Data extract:
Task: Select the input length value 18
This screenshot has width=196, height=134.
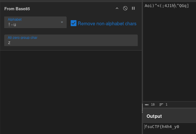Action: [x=153, y=104]
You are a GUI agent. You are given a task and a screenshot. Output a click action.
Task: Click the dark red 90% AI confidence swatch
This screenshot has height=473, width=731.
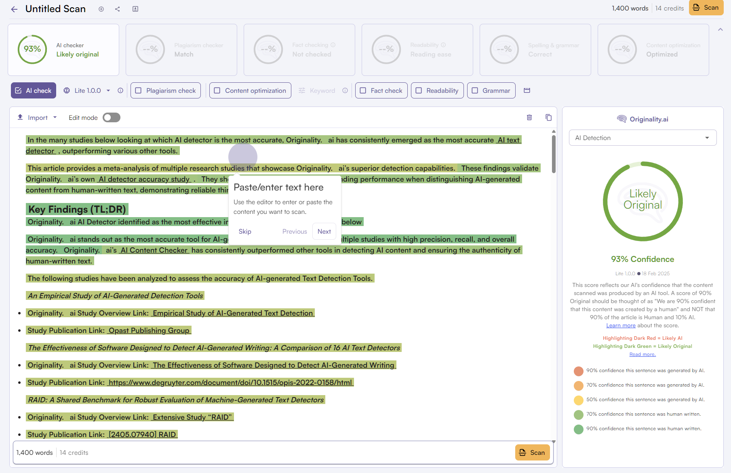[579, 371]
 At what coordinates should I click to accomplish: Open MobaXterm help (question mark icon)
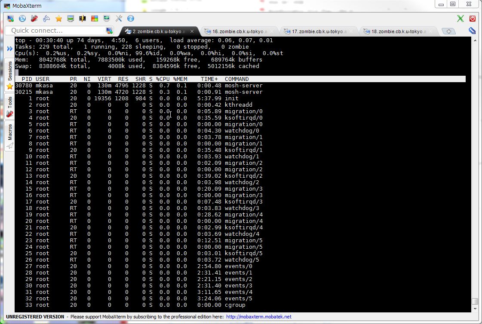[x=130, y=18]
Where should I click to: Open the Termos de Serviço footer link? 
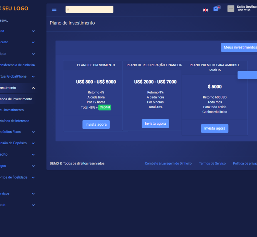[212, 163]
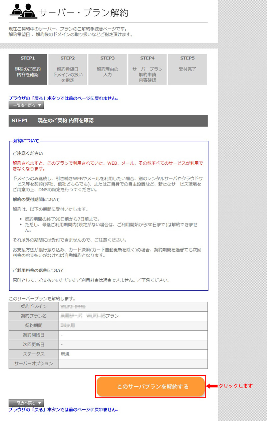
Task: Click the red service-unavailable warning text
Action: click(x=107, y=166)

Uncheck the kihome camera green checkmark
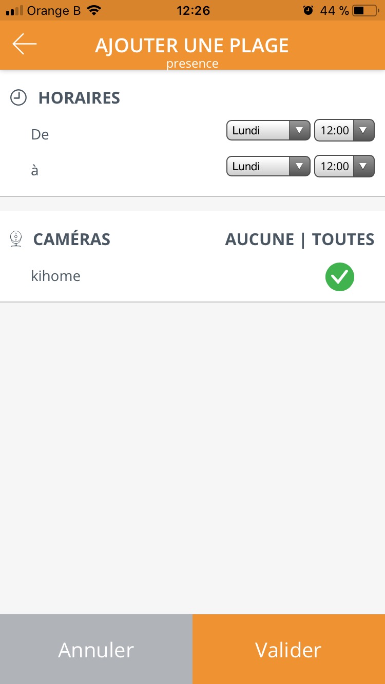click(339, 277)
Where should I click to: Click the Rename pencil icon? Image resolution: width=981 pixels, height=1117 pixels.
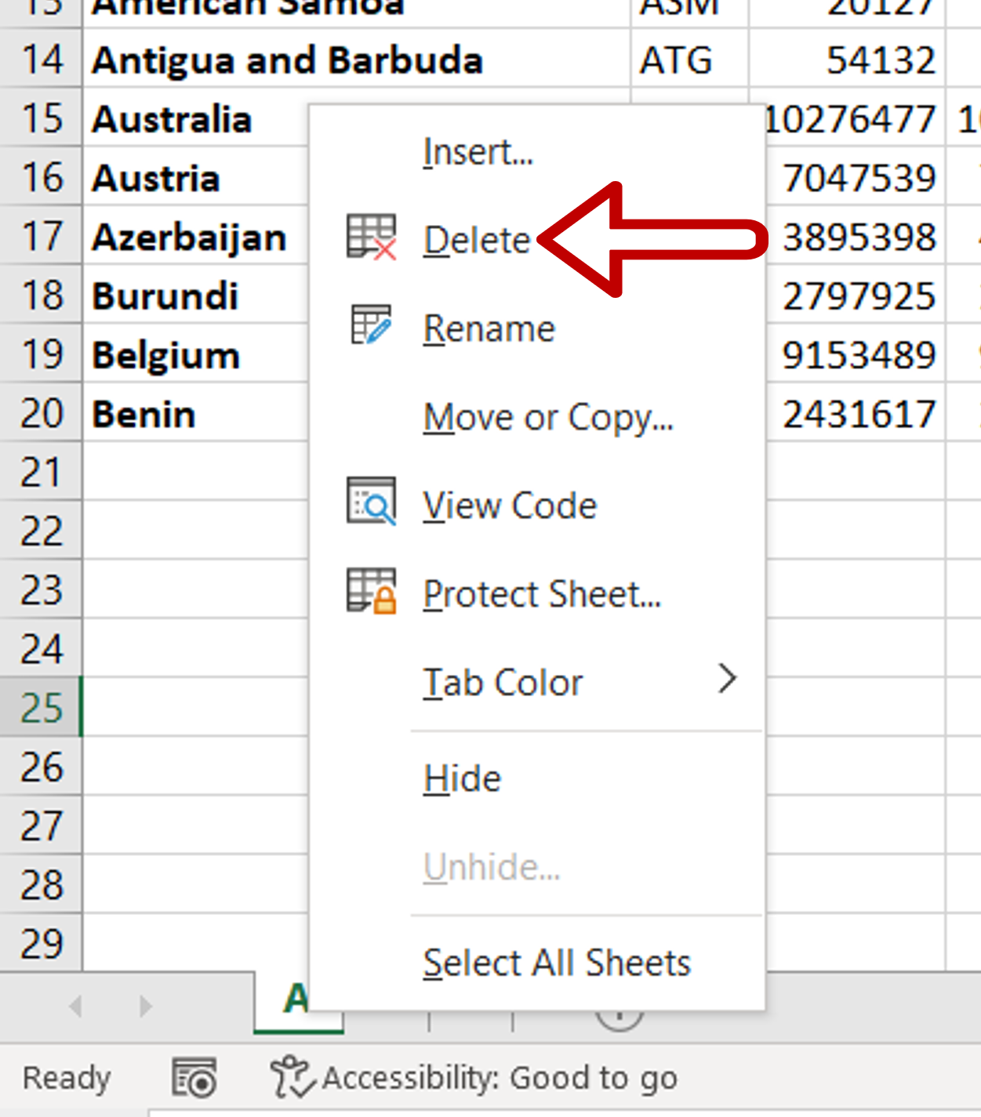[369, 328]
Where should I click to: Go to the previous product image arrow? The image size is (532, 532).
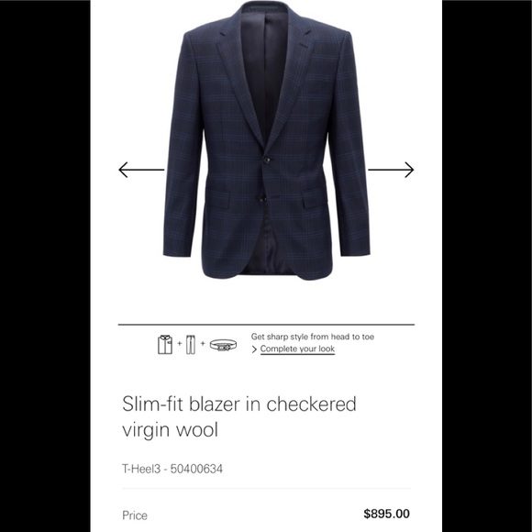[141, 170]
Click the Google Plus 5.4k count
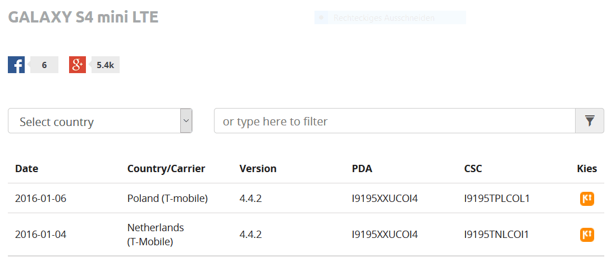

The task: Quote precisely the lines of the data from the line containing "Uncheck the kihome camera green checkmark" through its final line, both included, excluding pictures.

Problem solution:
Uncheck the kihome camera green checkmark
click(339, 277)
Where should I click to: Click the Rename pencil icon? Image resolution: width=981 pixels, height=1117 pixels.
[369, 328]
Where should I click to: Go to the previous product image arrow? The image size is (532, 532).
[141, 170]
Click the Google Plus 5.4k count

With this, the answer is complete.